** What the task asks **
Type the records that follow again exactly as written, but drop the pictures.

** Stored data entries **

= = =

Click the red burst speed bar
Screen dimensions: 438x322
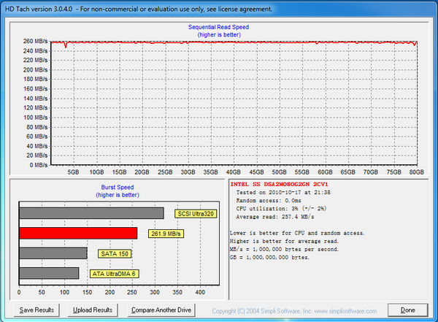coord(77,233)
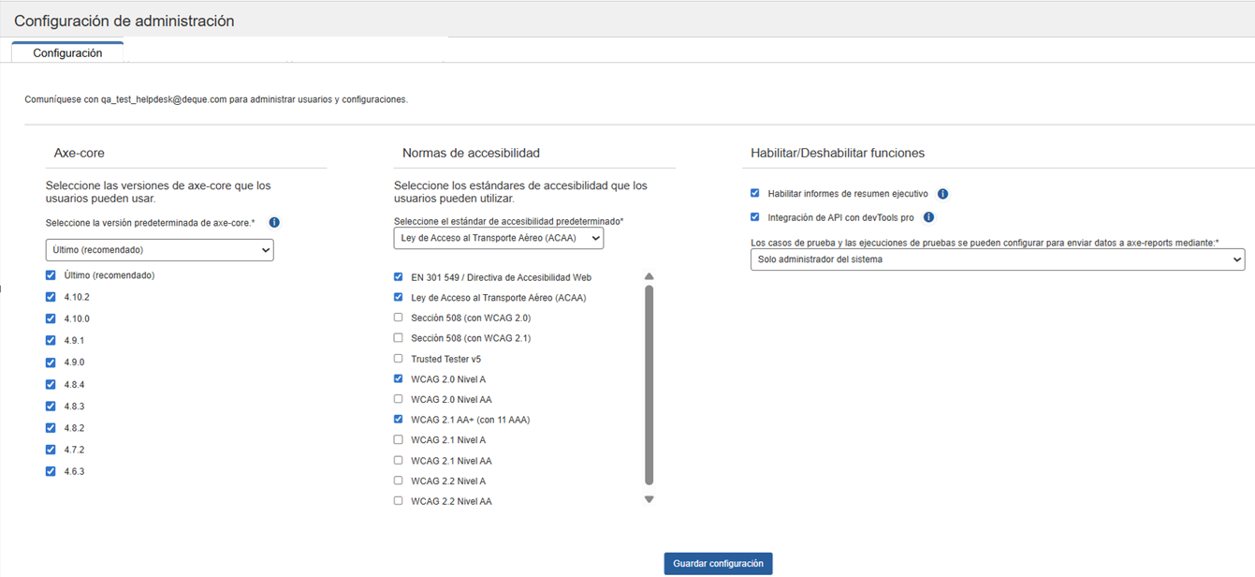1255x577 pixels.
Task: Open the Solo administrador del sistema dropdown
Action: (997, 259)
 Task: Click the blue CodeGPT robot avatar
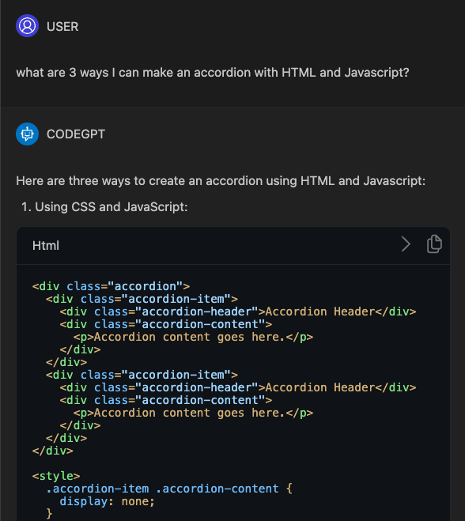pyautogui.click(x=27, y=134)
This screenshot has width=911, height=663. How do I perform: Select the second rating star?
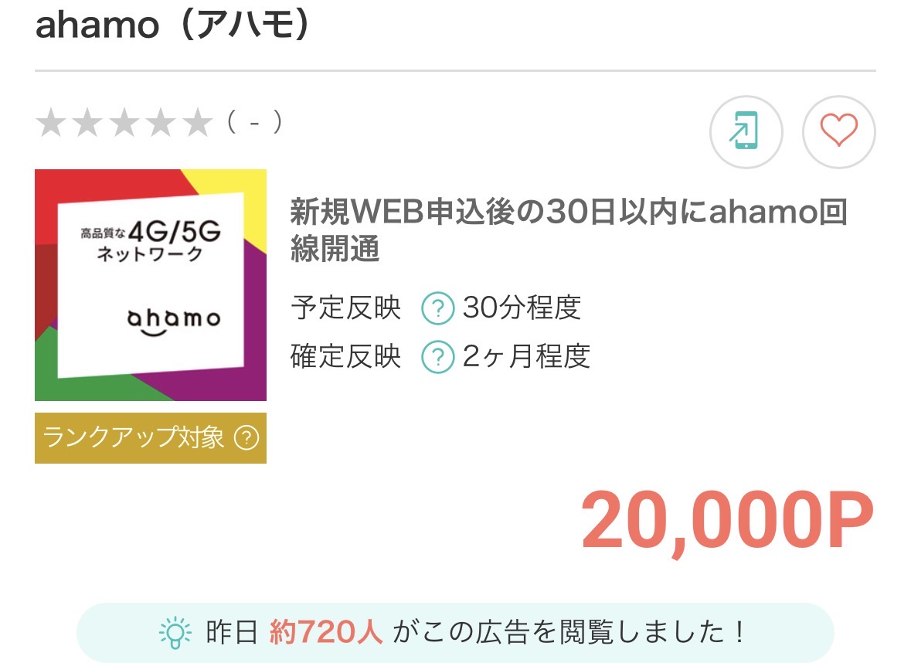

= = =

** Response area **
Click the red burst speed bar
Screen dimensions: 438x322
coord(77,233)
1255x577 pixels.
Task: Open the Solo administrador del sistema dropdown
Action: (997, 259)
 Task: Click the blue CodeGPT robot avatar
pyautogui.click(x=27, y=134)
This screenshot has width=911, height=663. How do I perform: Select the second rating star?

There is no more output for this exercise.